Le conseil d’administration devrait ensuite fixer par période de quatre ans l’évolution des paramètres (valeur d’achat du point retraite, valeur de service du point, taux de cotisation employeur et salarié).
Si le conseil d’administration a besoin d’un délai pour adopter un nouveau plan, en cas de non-respect des critères de solvabilité à long terme, le gouvernement propose un « mécanisme automatique » ajustant les valeurs de service et d’acquisition du point et le taux de cotisation.
Il est par ailleurs prévu de modifier la composition de conseil d’administration. Un siège serait ajouté pour le syndicat Solidaires aux 15 membres représentants les salariés. Pour le collège des employeurs publics (16 membres), les sièges des représentants de l’Etat seraient réduits à huit. De plus, quatre administrateurs représenteraient les employés territoriaux et quatre administrateurs les employeurs hospitaliers (désignés par la Fédération hospitalière de France, FHF).
Deux sièges seraient créés et confiés à des personnalités qualifiées désignées par les ministères de tutelle de l’Ircantec, dont un choisi parmi les praticiens hospitaliers.
Enfin, le fonctionnement du conseil d’administration pourrait également être modifié.
LA CGT DENONCE 25% DE BAISSE DES RETRAITES
L’Union générale des fédérations de fonctionnaires (UGFF) CGT dénonce vendredi dans un communiqué une « dramatisation artificielle de la situation de l’Ircantec » et estime qu' »aucun déficit technique n’est prévisible avant 2020, voire 2035 si l’on prend en compte les réserves accumulées ».
Pour l’organisation syndicale, le projet de réforme est encore « plus pénalisant » que celui proposé en 2005 et « retiré dans la précipitation devant le mouvement de protestation unitaire des salariés concernés ». Elle évoque plus de 20% (tranche A) et près de 30% (cadres) de baisse du taux de remplacement, c’est-à-dire du rapport entre le montant de la retraite et le dernier salaire, qui s’établit actuellement à environ 55% pour un PH à temps plein.

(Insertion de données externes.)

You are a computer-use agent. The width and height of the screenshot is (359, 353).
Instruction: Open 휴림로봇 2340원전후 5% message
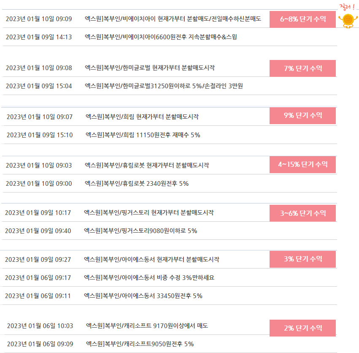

« En prétendant ‘assurer’ l’avenir par ‘des réserves de précaution’ considérables et fortement consommatrices en financement supplémentaire, les ministres poursuivent leur double objectif : affaiblissement progressif de la répartition solidaire et dégagement d’un large espace pour les institutions financières et leurs produits par capitalisation », met en garde la CGT.
Contacté par l’APM, Christophe Prudhomme, administrateur CGT au CA de l’Ircantec, a déploré l’absence de concertation autour de la réforme et la volonté du gouvernement de « passer en force dès le mois de juillet ».
Une réunion est prévue lundi 30 juin entre le ministère en charge de la fonction publique et les organisations syndicales et une session extraordinaire du conseil d’administration de l’Ircantec pourrait avoir lieu le 15 juillet pour valider les textes
La CGT propose de ne pas baisser le taux de rendement mais plutôt d’augmenter les cotisations employeurs et salariés de cinq points, ce qui reste toujours inférieur aux taux appliqués aux titulaires de la fonction publique.